▸ EXERCISE REQUIREMENTS:
Pick up the news report below on staffing-related hospital closures in rural Prince Edward Island and continue it from its final sentence. The rows that follow the report are not part of it.

▸ TEXT EXCERPT:
━━━

P.E.I. rural hospitals bearing brunt of pandemic staffing crunch
CBC
Hospital closures have been increasing on P.E.I. since the pandemic onset, data gathered by CBC News shows.
That's as Health P.E.I. says it's completed a review that will determine what service in rural areas could look like in the years to come.
CBC News combed through all hospital service closures notices issued by the province over the last three years.
It found rural hospitals are the ones most impacted by said closures, and that they're mostly concentrated in two hospitals: Kings County Memorial Hospital (KCMH) in Montague, and Alberton's Western Hospital.
"It isn't a budget issue. It isn't an issue related to whether we want to provide service in one area or another," Health P.E.I. CEO Dr. Michael Gardam said.
"It's simply if we don't have enough people, we can't run the service."
About 83 per cent of the closures that have happened since 2020 were attributed to staffing issues. Around 76 per cent of those overlap with weekends and holidays.
"It just validates that we don't have the resources right now to provide the services that we're being asked to provide," said Barbara Brookins, president of the P.E.I. Nurses' Union.

━━━

▸ STUDY MATERIAL:

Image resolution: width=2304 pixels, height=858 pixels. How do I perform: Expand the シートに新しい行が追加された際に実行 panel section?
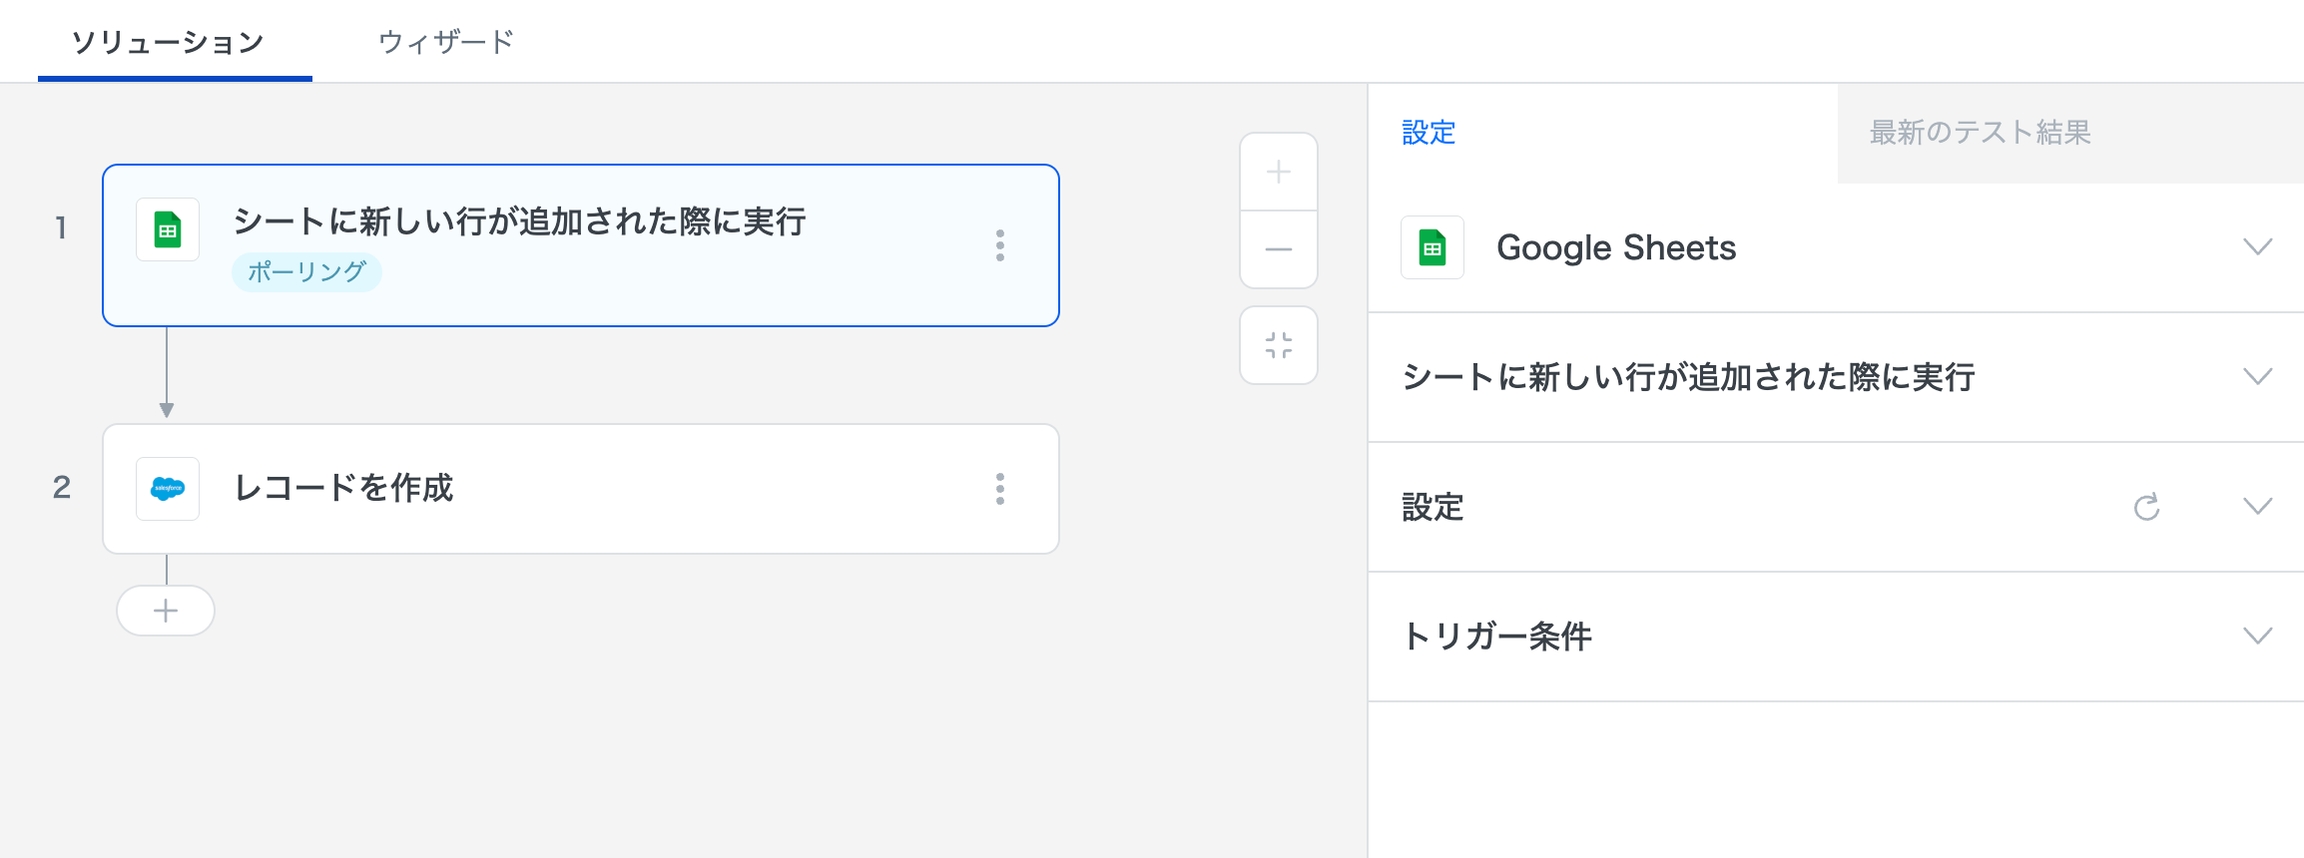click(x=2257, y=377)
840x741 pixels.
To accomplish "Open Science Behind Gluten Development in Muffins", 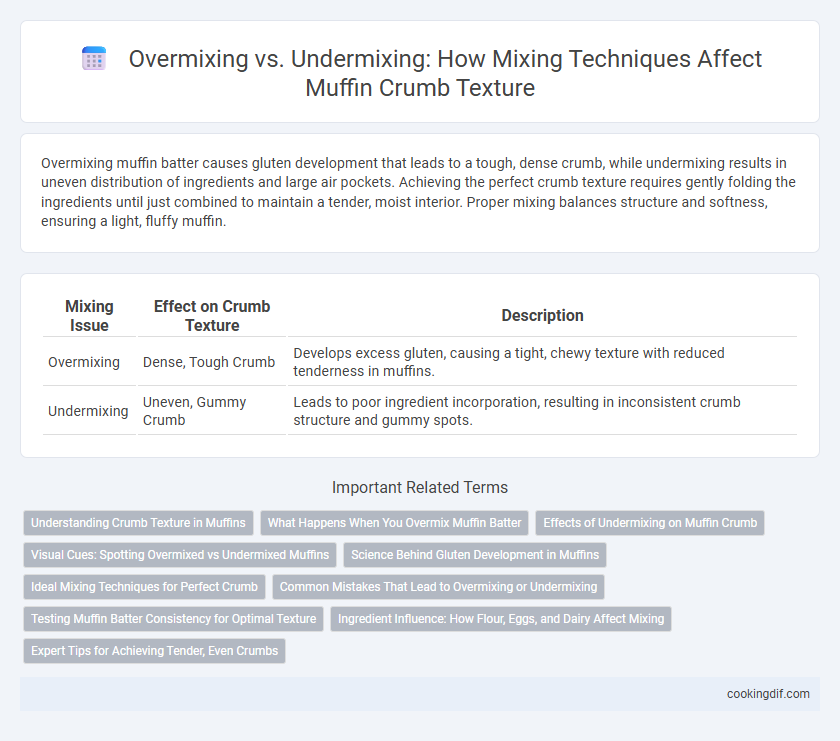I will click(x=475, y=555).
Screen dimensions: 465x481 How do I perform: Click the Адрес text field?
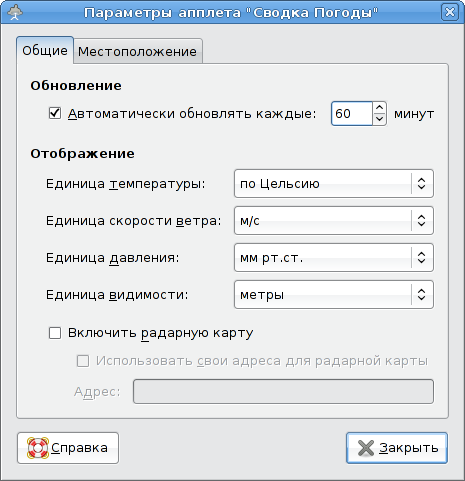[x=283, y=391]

━━━

▸ OUTPUT FOR THIS TASK:
"We don't have enough nurses and we're being asked to do more and more all the time, but we can't continue to keep the services going the way they are right now."
Closures occurred 31 days of the year in 2020, either in collaborative emergency centres or emergency rooms. That amounts to about 133 hours of closed services.
In 2021, the number of days affected fell to 26 days. But the hours services weren't on offer actually jumped by nearly 50 per cent to 195 hours, as they either shut down earlier or didn't open at all.
Then in 2022, the figures were 14 times higher than the previous year: 2,727 hours over 293 days.
Many of those closures are related to physicians' and nurses' availability to work.
"We lost large numbers during the pandemic, and last year we had 33 retirees and that [didn't] recognize the ones that left right at year end," Brookins said.